EXERCISE
Show every line in the entries below where the word "computer" appears.

RECORD SET
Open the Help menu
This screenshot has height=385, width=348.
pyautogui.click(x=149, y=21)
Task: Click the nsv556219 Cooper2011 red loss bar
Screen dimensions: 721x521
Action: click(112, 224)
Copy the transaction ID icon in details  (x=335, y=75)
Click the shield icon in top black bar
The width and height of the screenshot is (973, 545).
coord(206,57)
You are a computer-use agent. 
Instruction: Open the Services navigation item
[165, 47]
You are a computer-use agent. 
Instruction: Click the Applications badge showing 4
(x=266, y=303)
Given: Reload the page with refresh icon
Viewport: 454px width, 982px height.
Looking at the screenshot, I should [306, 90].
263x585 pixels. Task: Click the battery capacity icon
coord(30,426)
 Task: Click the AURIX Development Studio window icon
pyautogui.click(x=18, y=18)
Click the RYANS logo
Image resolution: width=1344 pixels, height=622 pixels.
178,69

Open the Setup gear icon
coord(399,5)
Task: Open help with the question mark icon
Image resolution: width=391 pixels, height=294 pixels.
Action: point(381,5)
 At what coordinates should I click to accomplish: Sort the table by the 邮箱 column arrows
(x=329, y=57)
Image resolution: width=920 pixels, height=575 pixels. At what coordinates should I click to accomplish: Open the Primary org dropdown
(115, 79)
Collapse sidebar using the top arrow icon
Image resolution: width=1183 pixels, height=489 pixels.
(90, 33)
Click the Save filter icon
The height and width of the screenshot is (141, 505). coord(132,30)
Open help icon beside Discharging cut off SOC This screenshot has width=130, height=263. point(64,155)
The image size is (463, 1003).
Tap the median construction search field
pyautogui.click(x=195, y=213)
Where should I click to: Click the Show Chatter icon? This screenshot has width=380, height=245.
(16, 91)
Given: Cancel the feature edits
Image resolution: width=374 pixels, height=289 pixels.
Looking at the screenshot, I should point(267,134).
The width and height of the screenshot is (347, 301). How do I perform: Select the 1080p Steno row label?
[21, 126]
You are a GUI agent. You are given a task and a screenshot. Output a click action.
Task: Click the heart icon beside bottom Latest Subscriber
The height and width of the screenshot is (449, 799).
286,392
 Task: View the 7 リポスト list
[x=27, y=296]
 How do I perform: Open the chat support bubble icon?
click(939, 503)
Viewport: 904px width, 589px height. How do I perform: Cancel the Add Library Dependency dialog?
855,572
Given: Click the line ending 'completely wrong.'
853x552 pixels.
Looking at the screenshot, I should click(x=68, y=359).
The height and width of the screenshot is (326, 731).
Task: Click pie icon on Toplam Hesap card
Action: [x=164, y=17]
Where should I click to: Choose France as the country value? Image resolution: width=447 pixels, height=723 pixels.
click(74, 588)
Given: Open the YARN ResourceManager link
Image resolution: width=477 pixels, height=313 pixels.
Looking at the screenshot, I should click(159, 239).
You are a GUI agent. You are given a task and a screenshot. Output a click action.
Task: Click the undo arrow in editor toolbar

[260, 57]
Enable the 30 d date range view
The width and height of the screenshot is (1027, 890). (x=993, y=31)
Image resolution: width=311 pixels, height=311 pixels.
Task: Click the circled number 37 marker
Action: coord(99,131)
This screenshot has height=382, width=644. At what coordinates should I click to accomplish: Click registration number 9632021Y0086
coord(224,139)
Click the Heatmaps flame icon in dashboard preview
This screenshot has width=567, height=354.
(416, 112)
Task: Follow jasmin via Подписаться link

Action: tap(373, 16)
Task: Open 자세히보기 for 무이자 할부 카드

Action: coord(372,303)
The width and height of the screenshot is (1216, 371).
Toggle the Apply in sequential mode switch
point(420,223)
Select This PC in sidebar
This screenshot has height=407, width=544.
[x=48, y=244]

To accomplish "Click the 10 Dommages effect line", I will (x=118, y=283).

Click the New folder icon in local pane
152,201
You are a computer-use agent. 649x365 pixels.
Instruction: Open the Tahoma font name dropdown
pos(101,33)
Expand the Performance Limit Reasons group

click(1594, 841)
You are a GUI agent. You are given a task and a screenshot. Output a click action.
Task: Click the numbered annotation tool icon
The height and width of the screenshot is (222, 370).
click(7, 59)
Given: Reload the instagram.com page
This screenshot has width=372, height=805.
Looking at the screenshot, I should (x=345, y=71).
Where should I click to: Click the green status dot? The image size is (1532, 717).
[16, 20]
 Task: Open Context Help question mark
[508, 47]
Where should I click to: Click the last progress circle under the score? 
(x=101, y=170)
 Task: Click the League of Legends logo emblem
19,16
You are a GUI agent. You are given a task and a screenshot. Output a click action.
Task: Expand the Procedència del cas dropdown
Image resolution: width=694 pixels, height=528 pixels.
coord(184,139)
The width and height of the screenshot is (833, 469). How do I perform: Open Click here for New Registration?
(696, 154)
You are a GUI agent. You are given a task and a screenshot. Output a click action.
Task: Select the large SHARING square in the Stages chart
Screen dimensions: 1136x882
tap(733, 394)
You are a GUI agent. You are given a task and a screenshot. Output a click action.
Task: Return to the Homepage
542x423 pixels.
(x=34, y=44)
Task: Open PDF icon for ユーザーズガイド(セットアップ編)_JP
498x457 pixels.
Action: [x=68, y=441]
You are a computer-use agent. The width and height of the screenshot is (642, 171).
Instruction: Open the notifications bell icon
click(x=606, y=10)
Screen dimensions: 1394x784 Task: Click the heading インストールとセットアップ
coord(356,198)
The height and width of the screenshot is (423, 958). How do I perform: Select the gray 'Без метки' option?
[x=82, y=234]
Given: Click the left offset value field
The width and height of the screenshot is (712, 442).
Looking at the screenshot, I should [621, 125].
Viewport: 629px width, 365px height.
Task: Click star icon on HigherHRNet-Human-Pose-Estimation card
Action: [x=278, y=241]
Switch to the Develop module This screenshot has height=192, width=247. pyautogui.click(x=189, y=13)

EXERCISE OUTPUT
You are a computer-use agent. 
You are a computer-use agent. 
You are a computer-use agent. 649x365 pixels.
You are a computer-use agent. The width and height of the screenshot is (642, 171).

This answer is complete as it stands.